Facebook faces landmark petition over fundraising fees

NEW YORK (Thomson Reuters Foundation) - In a first for fundraising, Facebook faces a mass petition signed by 42,000 people who want the social media giant to waive the fees it charges a charity for raising $1.5 million on its website.

The petition calls on Facebook to forego the service fee of some $85,000 on funds the Syrian American Medical Society (SAMS) had fundraised via Facebook, arguing all donations should serve their intended humanitarian purpose.

The Washington D.C.-based charity, which provides medical care in Syria and neighboring countries, said it raised the money using Facebook’s online charitable giving tool.

It has yet to collect the funds, which will help residents in the Syrian city of Aleppo.

A Facebook spokesman said it was the first time he had heard of such a petition, which demands that “fees not be charged ... in light of the dire circumstances in war-torn Syria.”

“(The funds) would go a long way to address the medical needs of thousands of innocent men, women, and children,” it said.

Facebook said the service fees were to cover costs.

“Facebook’s goal is to create a platform for good that’s sustainable over the long term, and not to make a profit from our charitable giving tools,” he said by email.

“We’re committed to building products that make it safe and easy for people to contribute to the causes they care about directly on Facebook.”

The appeal for funds was launched by SAMS’s vice-president, Basel Termanini, a doctor living near Pittsburgh, Pennsylvania, who said he could not believe his eyes when the fundraising page he set up on Facebook in December went viral.

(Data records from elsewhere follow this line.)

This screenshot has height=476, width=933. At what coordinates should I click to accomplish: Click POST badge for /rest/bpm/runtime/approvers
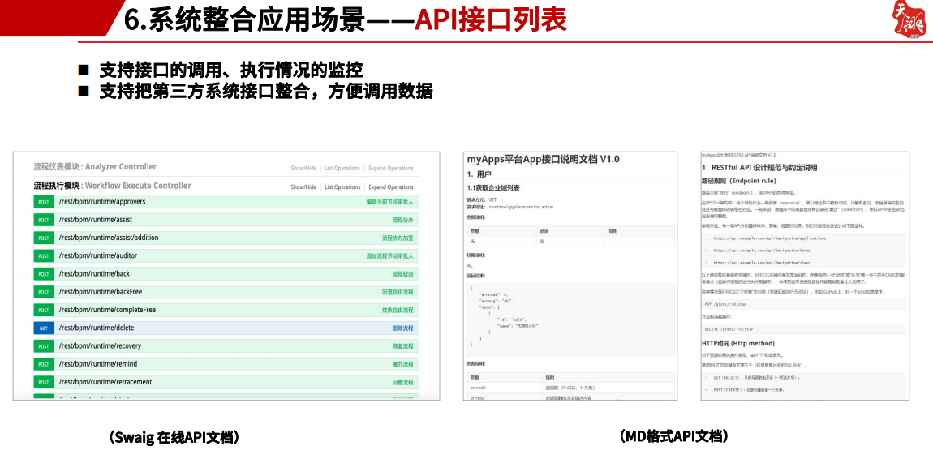pyautogui.click(x=44, y=202)
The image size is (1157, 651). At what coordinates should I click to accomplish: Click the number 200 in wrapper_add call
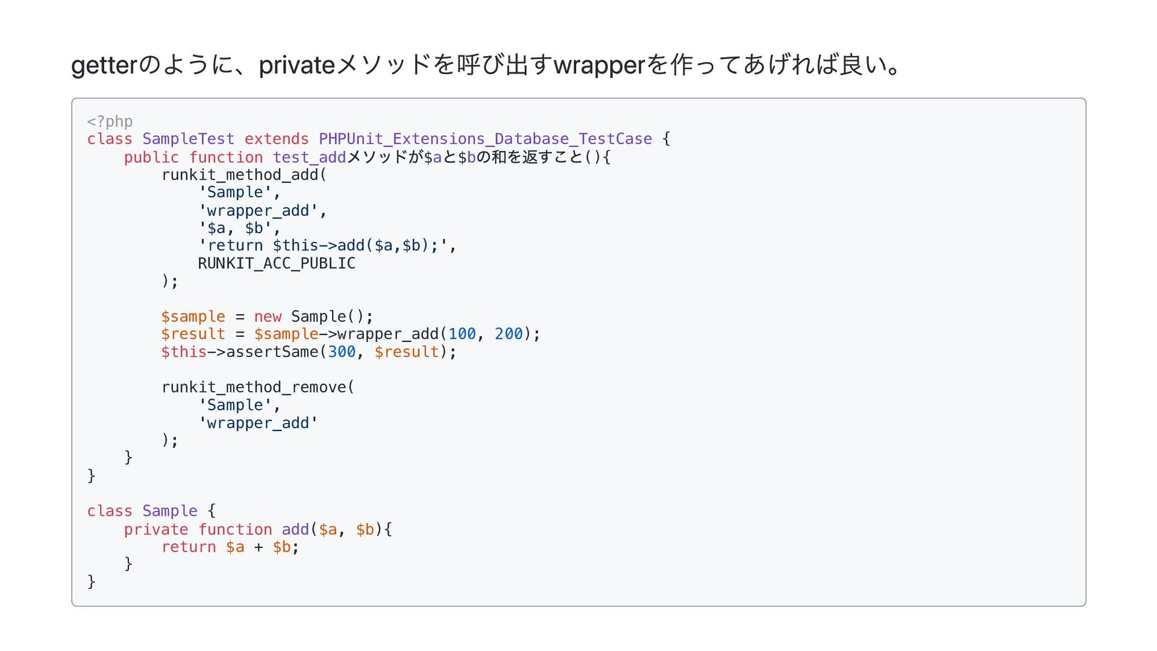(509, 334)
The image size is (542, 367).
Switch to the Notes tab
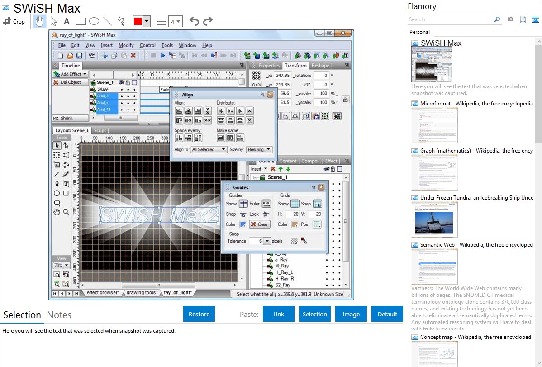pyautogui.click(x=59, y=315)
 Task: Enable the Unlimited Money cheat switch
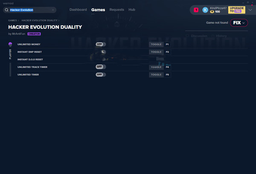101,44
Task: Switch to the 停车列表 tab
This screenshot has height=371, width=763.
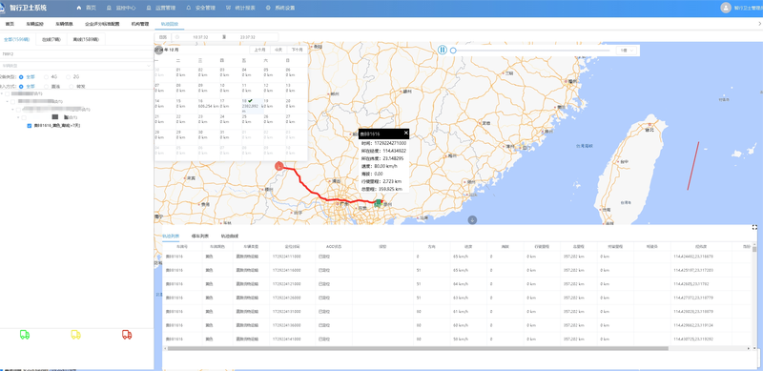Action: 200,236
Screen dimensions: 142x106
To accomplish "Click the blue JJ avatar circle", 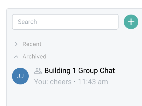I will point(20,76).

In just two days, $900,000 in donations streamed in as media coverage showed the evacuation of thousands of exhausted residents from Aleppo.

“This was (about being at) the right place at the right moment,” said Termanini in a phone interview.

“People were upset with all those images and they wanted to help,” he told the Thomson Reuters Foundation.

One donor, Nasir Khatri, a 25-year-old medical student living in Richmond, Virginia, was troubled after realizing a percentage of the money he had donated would go to processing and administrative fees, he said.

Non-profits using Facebook’s charitable giving tool, which allows them to raise money directly on the site, are charged 5 to 5.75 percent, the bulk of which goes to credit card and other payment-related costs, according to the company’s website.

“The people who need it most is not necessarily a multi-billion dollar organization,” said Khatri in a telephone interview.

It is common practice for fundraising websites to take a cut of funds raised, said Rick Cohen, a spokesman for the Washington D.C.-based National Council of Nonprofits, a nationwide network.

“I have not heard yet of a case of (fees) being waved,” he said.

But Termanini said he remained hopeful Facebook would waive the charge when formally presented with the petition, most likely in coming weeks.

“Our cost per patient is $8, so we’re talking about 10,000 people who could be treated,” he said.

“This is a huge amount for us.”

Syria’s six-year civil war has mobilized humanitarian groups who have rushed to aid victims of the conflict that has killed hundreds of thousands and uprooted millions.